Beaucoup de choses, mais pas de bonheur

Pour donner vie à Jocelyne et ses compagnons, l’auteur n’a ressenti ni l’envie ni le besoin de rencontrer de vrais gagnants. “Cela ne m’intéresse pas », il a dit. “Je ne suis pas ce genre d’écrivain. Je crois au pouvoir de l’imagination. Lorsque nous écrivons, nous recherchons la vérité, à travers la réalité. Je ne fais pas de documentaire mais j’ai du bon sens ». Et de se remémorer une anecdote de son enfance qu’il a utilisée dans Liste 2 mes envies. « Quand j’étais petite, il y avait dans mon quartier une maison que je trouvais très belle et qui avait un toit de chaume. Mais que peut-on faire avec un toit de chaume à Valenciennes ? Quoi qu’il en soit, j’ai dit à mon père qu’il lui suffisait d’appeler et de dire qu’il voulait l’acheter. C’est quelque chose qui m’est revenu et que j’ai utilisé dans mon livre puisqu’un de mes personnages fait ça. On ne lui vend pas la maison, parce que tout ne s’achète pas

A la fin de son roman, Grégoire Delacourt cite un petit texte anonyme qui dit «L’argent peut acheter beaucoup de choses : une maison mais pas un foyer. Un lit, mais pas de sommeil. Un livre, mais pas un savoir. […] Beaucoup de choses, mais pas de bonheur. Pour l’écrivain, qui le temps d’un livre n’hésite pas à écrire «nous les femmes », tout est dit.

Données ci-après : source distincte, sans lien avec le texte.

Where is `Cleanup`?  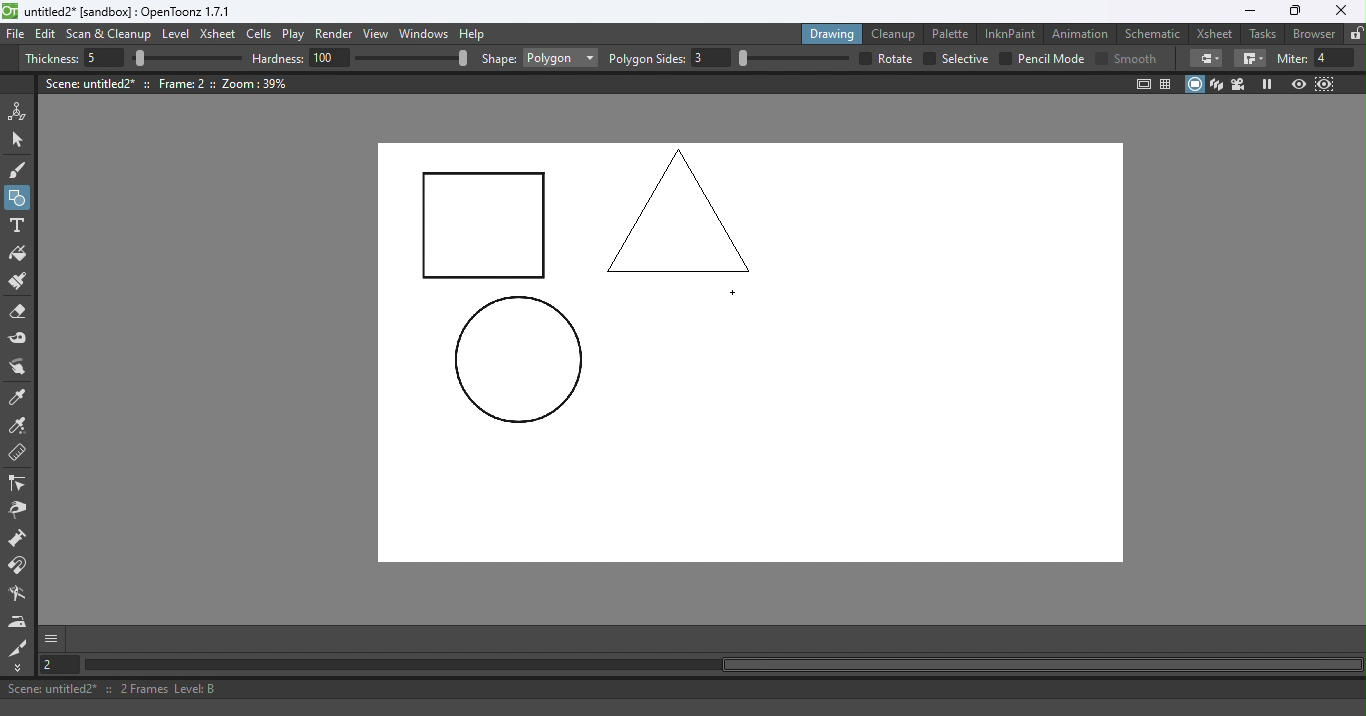 Cleanup is located at coordinates (897, 33).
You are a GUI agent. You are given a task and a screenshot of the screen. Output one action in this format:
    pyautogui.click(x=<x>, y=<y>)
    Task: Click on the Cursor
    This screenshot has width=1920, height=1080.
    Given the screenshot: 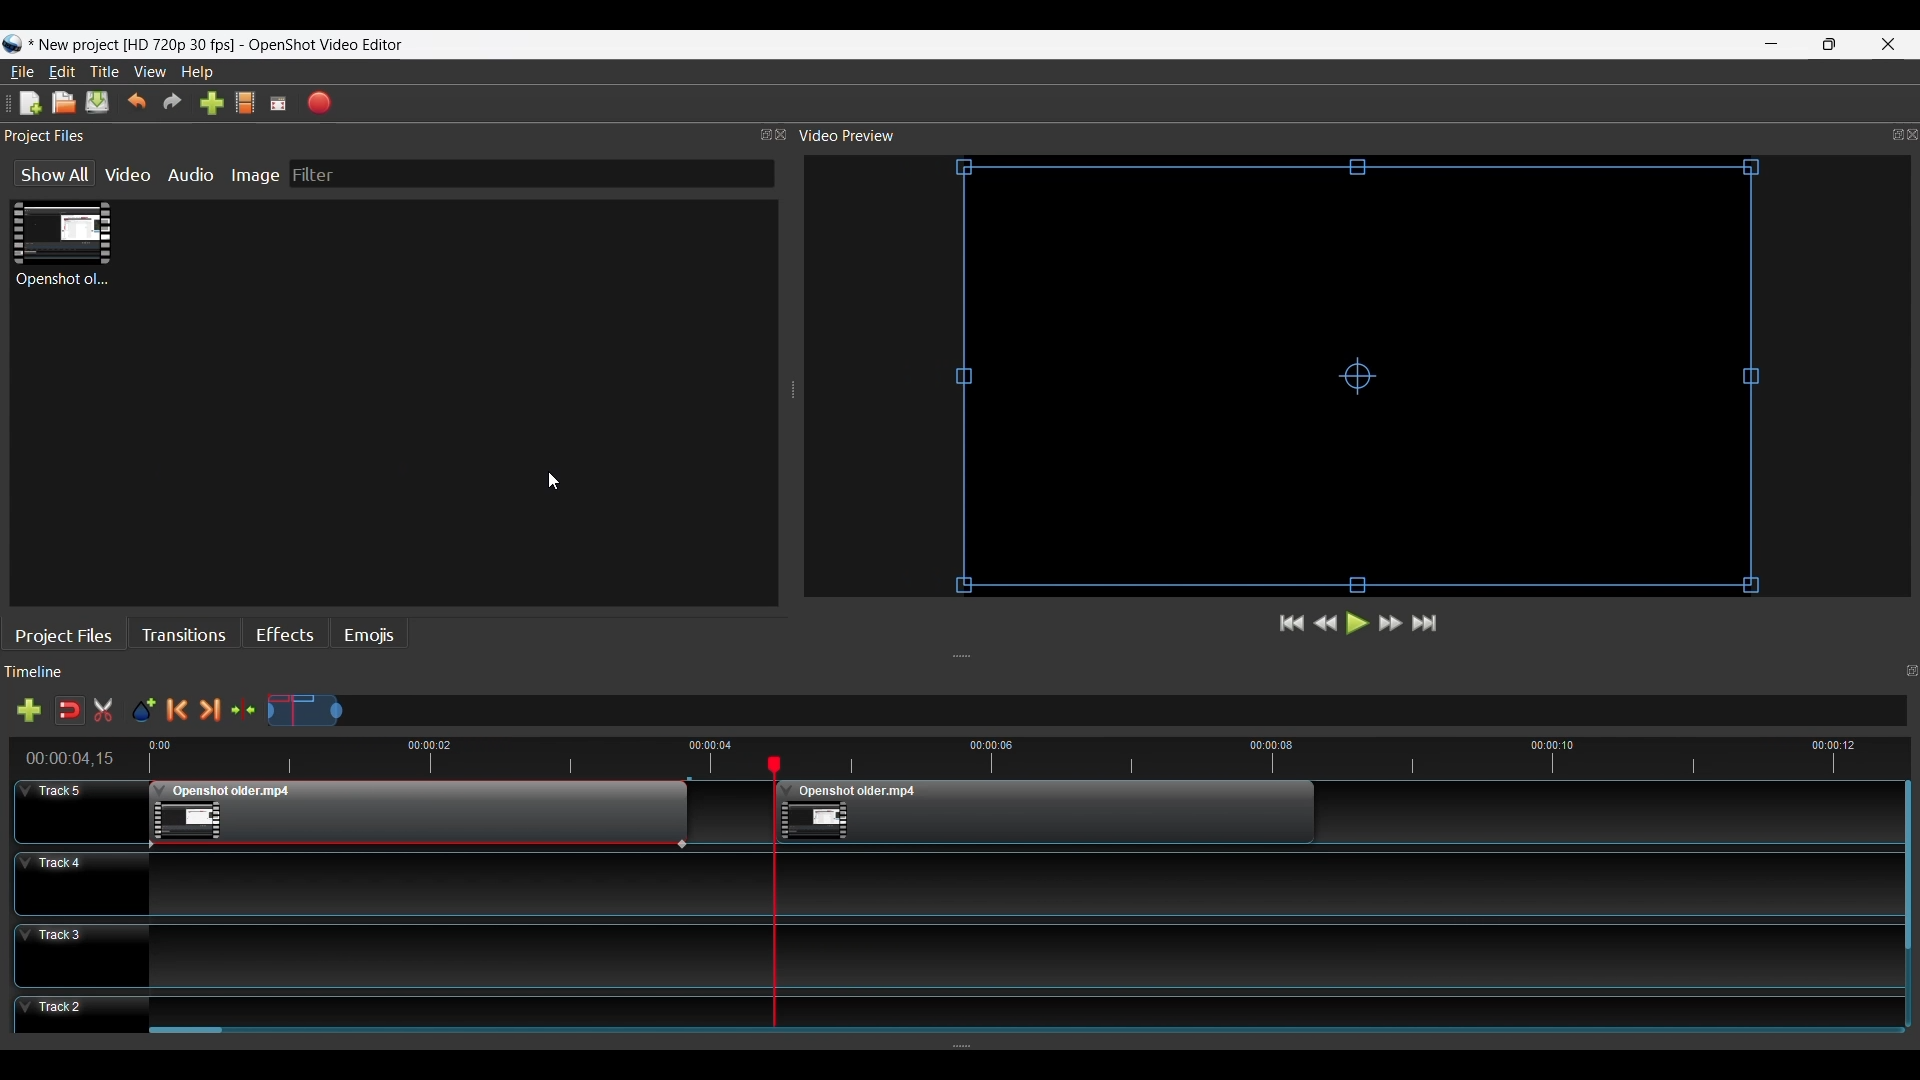 What is the action you would take?
    pyautogui.click(x=560, y=483)
    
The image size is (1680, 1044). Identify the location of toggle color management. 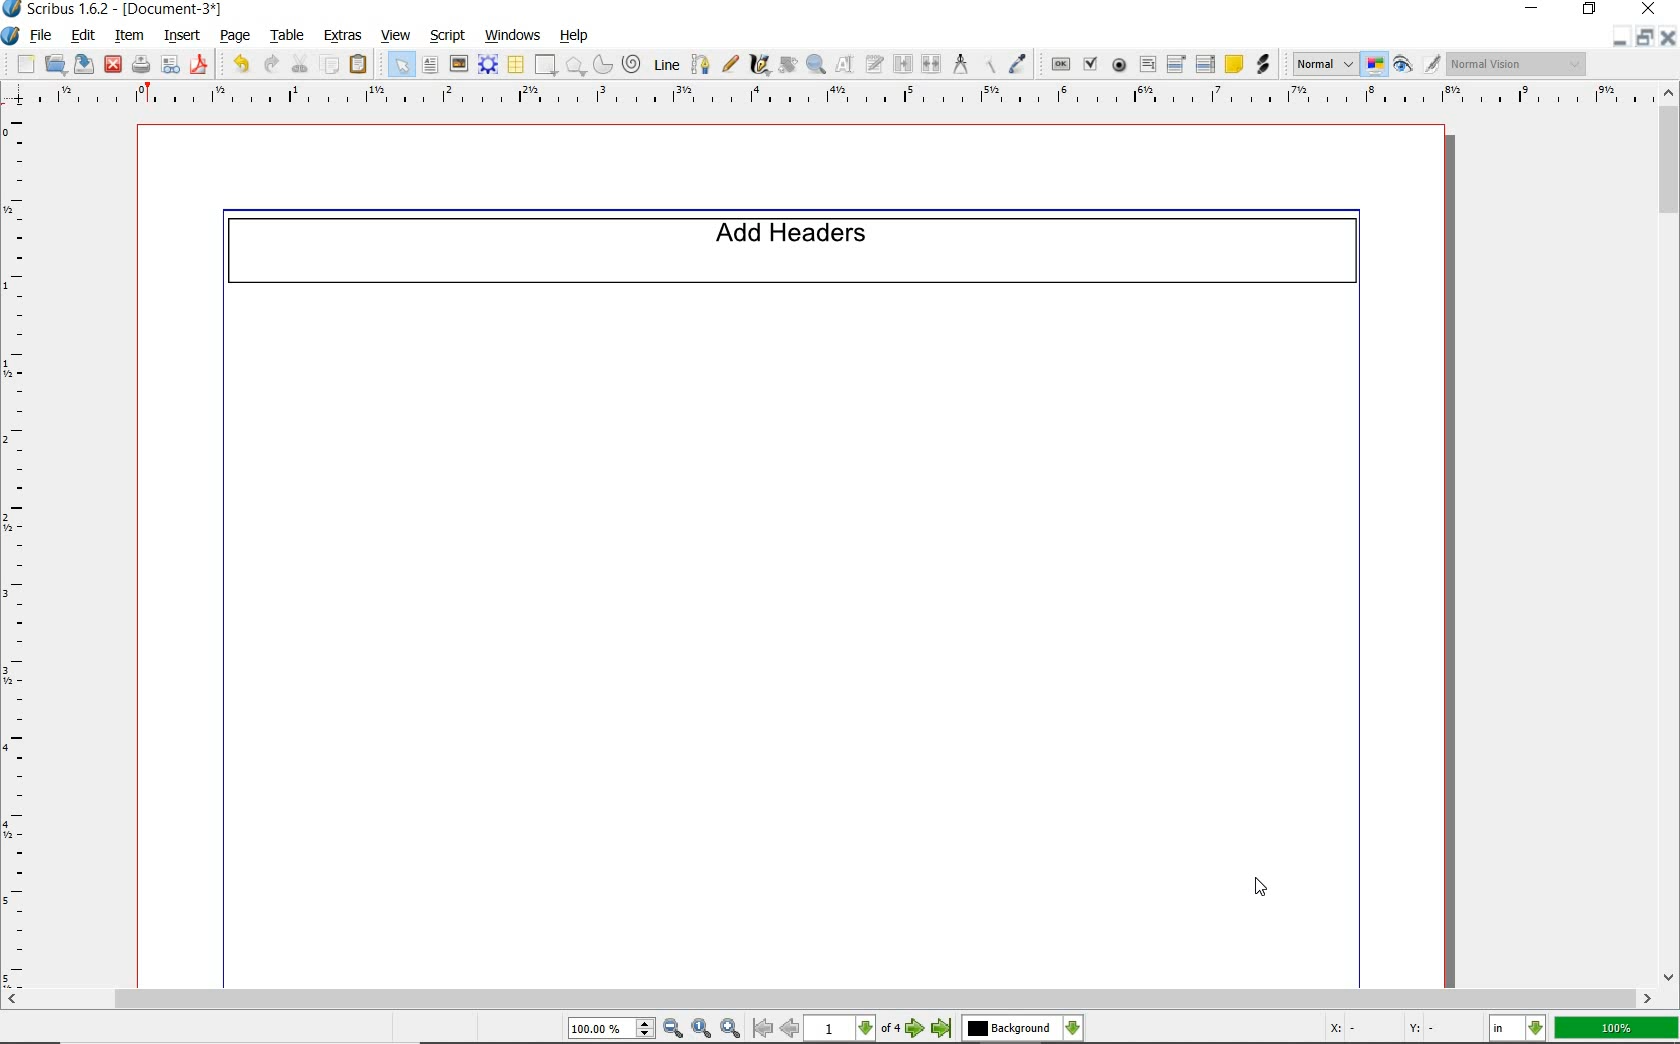
(1375, 65).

Liste 2 mes envies | Roman | Grégoire Delacourt | Albin Michel, 256 pp., 19,90 €, numérique 14 €

EXTRAIT

« Comme la plupart d’entre vous, je pourrais acheter tout cela, mais je ne veux rien. Je m’en fiche. Je ne veux plus rien. Ce qui était beau, c’était le désir, justement. Il attendait. C’était un rêve. Cet argent m’a privé de tout ça. Dépouillé de ce qui fait la beauté de chaque jour : le désir de quelque chose. Désir. Ces petits pas qu’il faut faire, et qui sont les plus beaux, car les plus incertains.